## WRITTEN INSTRUCTION 1
List every person named in the credits at the top of the Nanatsu Kaze no Shima Monogatari article below.

## READING PASSAGE

start

- Developer: Givro Corporation
- Publisher: Enix
- Designer: Norihiro Sawada
- Programmer: Noriyuki Tomiyama
- Artists: Keita Amemiya Naoyuki Hayakawa Yasuo Wakatsuki
- Composers: Hirokazu Ohta (Buddy Zoo) Shinji Kinoshita (Buddy Zoo)
- Platform: Sega Saturn
- Release: JP: 27 November, 1997;
- Genre: Graphic adventure
- Mode: Single-player

= Nanatsu Kaze no Shima Monogatari =

1997 video game

 is a 1997 graphic adventure video game developed by Givro Corporation and published by Enix for the Sega Saturn. The last game to be created by Givro prior to their dissolution in 1998, it takes place on a mysterious island. Players assume the role of a dragon named Gaūpu to meet various creatures inhabiting the location, while harnessing seven legendary winds to overcome obstacles. It received positive reviews, with high praise given towards its hand-drawn visuals.

== Gameplay ==

Gameplay screenshot.

end

## TASK DATA
start

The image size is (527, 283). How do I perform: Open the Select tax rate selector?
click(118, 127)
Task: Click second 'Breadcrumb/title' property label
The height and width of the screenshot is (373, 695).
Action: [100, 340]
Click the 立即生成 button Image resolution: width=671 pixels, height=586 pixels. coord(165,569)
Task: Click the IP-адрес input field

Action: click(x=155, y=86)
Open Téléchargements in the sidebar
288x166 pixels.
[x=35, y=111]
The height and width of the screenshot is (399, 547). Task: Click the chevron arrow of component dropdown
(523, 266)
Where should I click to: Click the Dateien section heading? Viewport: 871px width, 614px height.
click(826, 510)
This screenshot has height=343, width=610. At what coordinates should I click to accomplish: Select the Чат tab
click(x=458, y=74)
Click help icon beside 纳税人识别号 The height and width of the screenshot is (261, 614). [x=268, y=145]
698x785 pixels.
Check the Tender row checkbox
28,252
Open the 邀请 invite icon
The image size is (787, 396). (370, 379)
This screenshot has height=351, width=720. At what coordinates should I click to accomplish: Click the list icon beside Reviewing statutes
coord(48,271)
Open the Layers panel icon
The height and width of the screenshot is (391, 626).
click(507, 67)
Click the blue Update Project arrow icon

end
start

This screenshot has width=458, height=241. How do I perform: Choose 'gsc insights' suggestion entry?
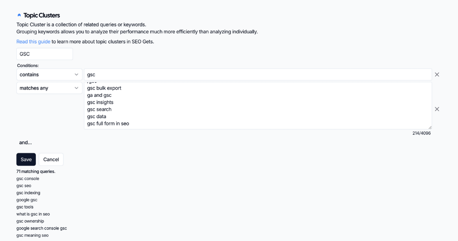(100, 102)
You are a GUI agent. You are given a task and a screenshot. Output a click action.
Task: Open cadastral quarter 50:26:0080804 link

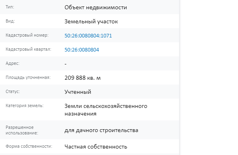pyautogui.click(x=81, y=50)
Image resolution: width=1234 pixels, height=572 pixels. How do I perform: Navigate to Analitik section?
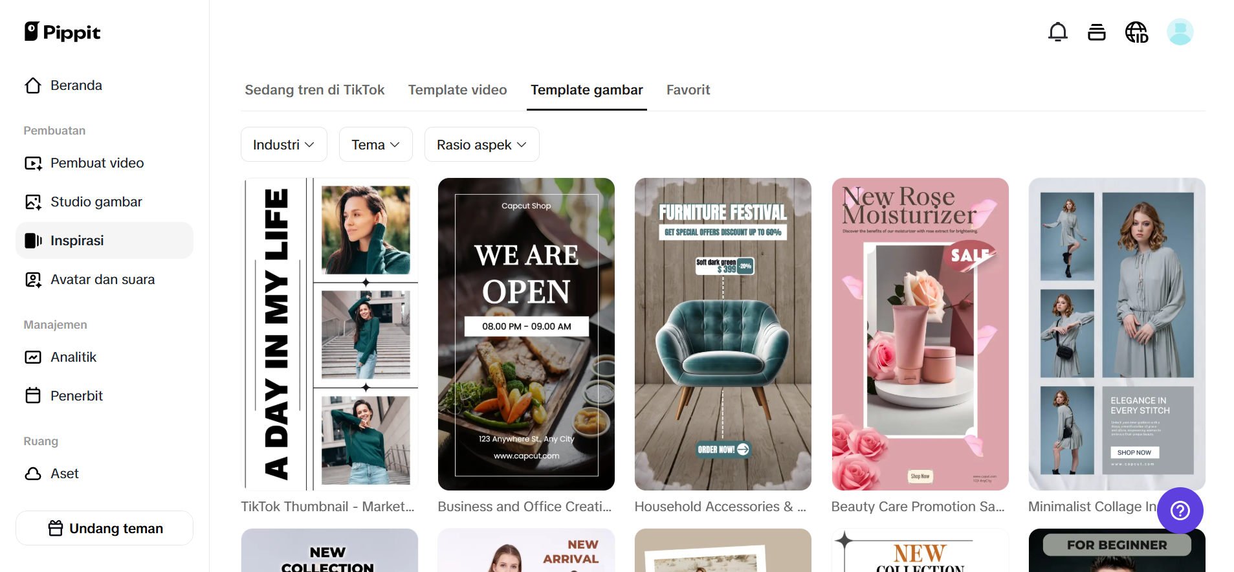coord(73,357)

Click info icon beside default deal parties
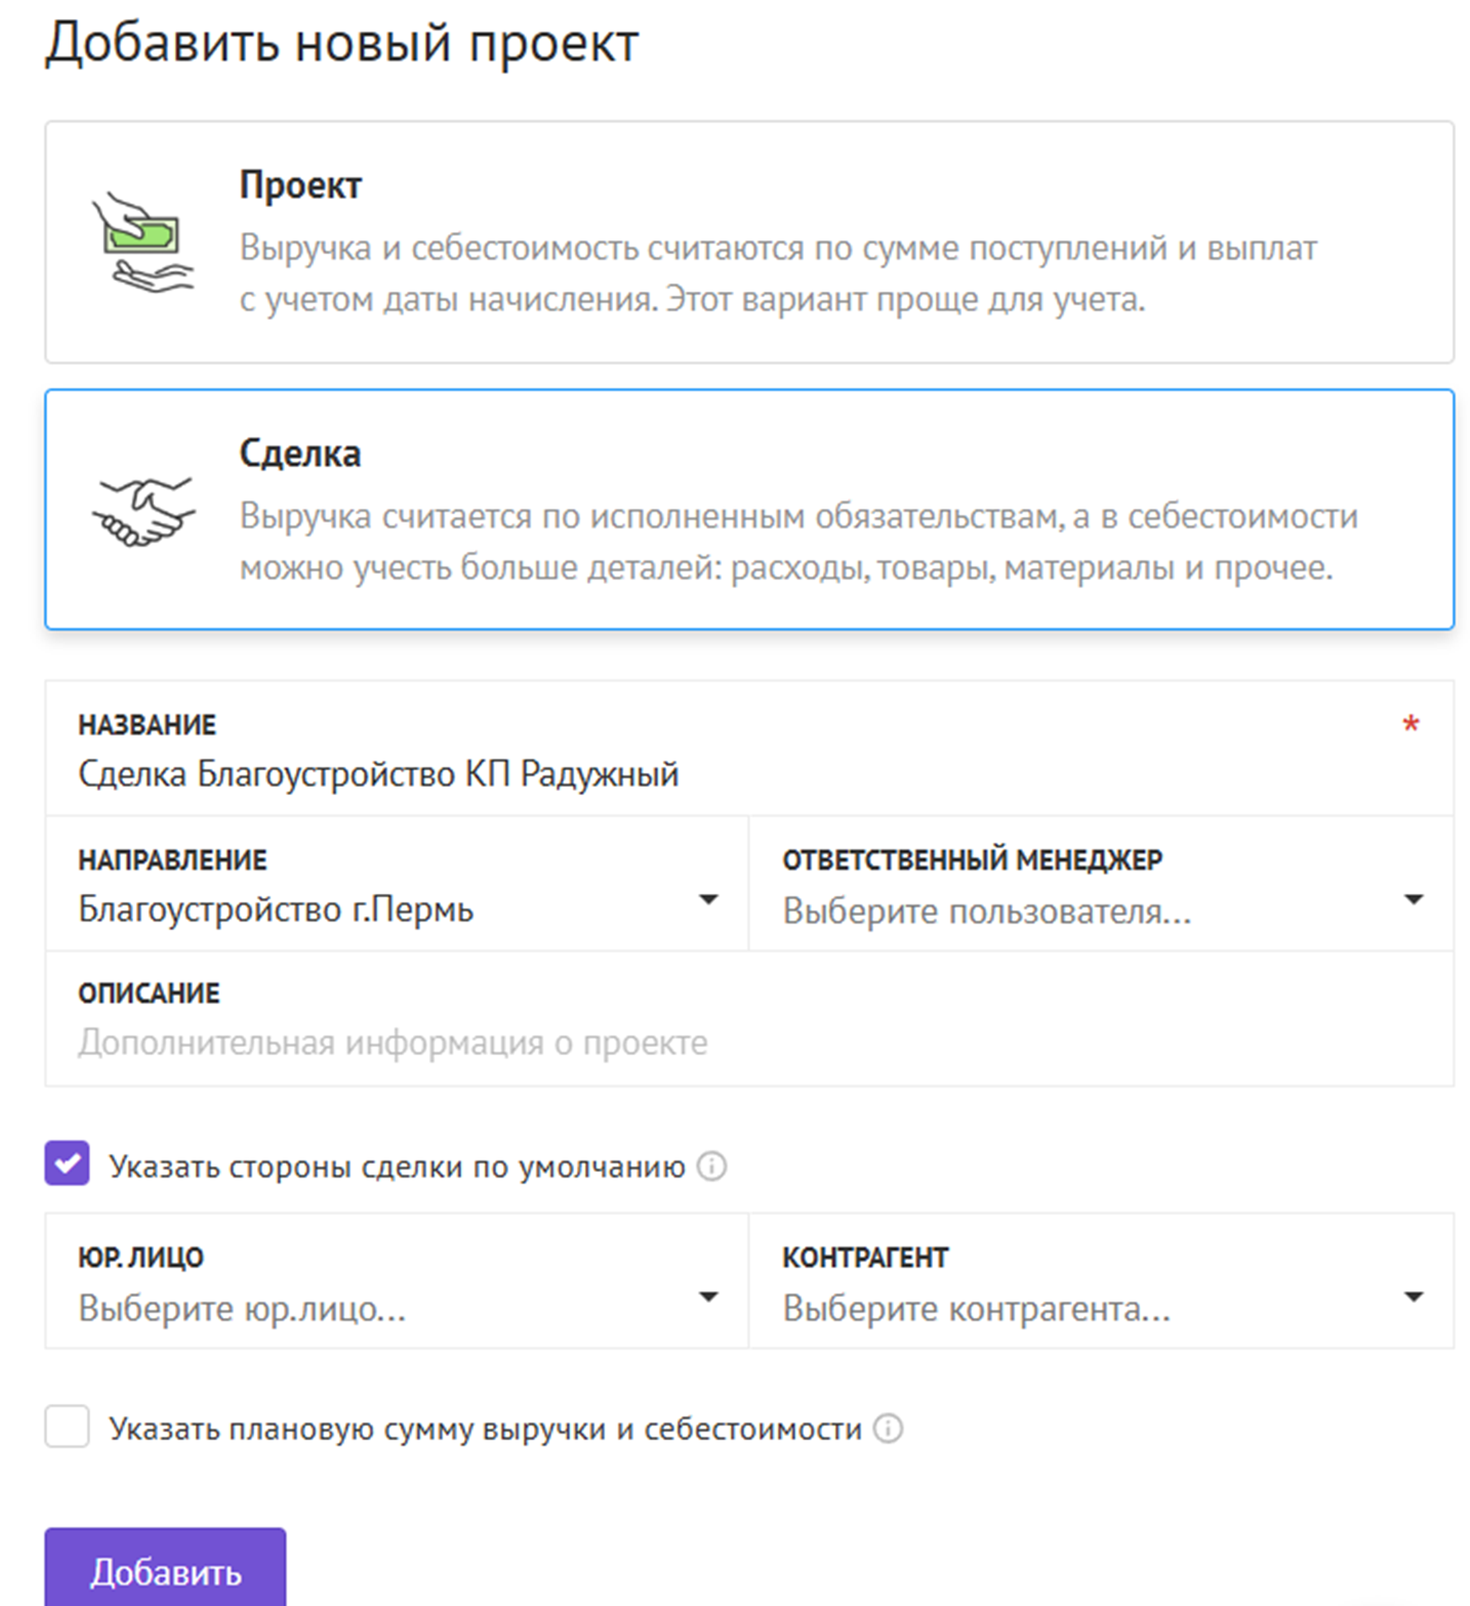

end

## WRITTEN INSTRUCTION 2
Reproduce the records above from the line with "The image size is (527, 283)." to the line with "click(826, 510)", including both of those lines.

## SOLUTION 1
Norihiro Sawada
Noriyuki Tomiyama
Keita Amemiya
Naoyuki Hayakawa
Yasuo Wakatsuki
Hirokazu Ohta
Shinji Kinoshita

## SOLUTION 2
The image size is (527, 283). How do I perform: Open the Select tax rate selector?
click(118, 127)
Task: Click second 'Breadcrumb/title' property label
The height and width of the screenshot is (373, 695).
Action: [100, 340]
Click the 立即生成 button Image resolution: width=671 pixels, height=586 pixels. coord(165,569)
Task: Click the IP-адрес input field

Action: click(x=155, y=86)
Open Téléchargements in the sidebar
288x166 pixels.
[x=35, y=111]
The height and width of the screenshot is (399, 547). Task: Click the chevron arrow of component dropdown
(523, 266)
Where should I click to: Click the Dateien section heading? Viewport: 871px width, 614px height.
click(826, 510)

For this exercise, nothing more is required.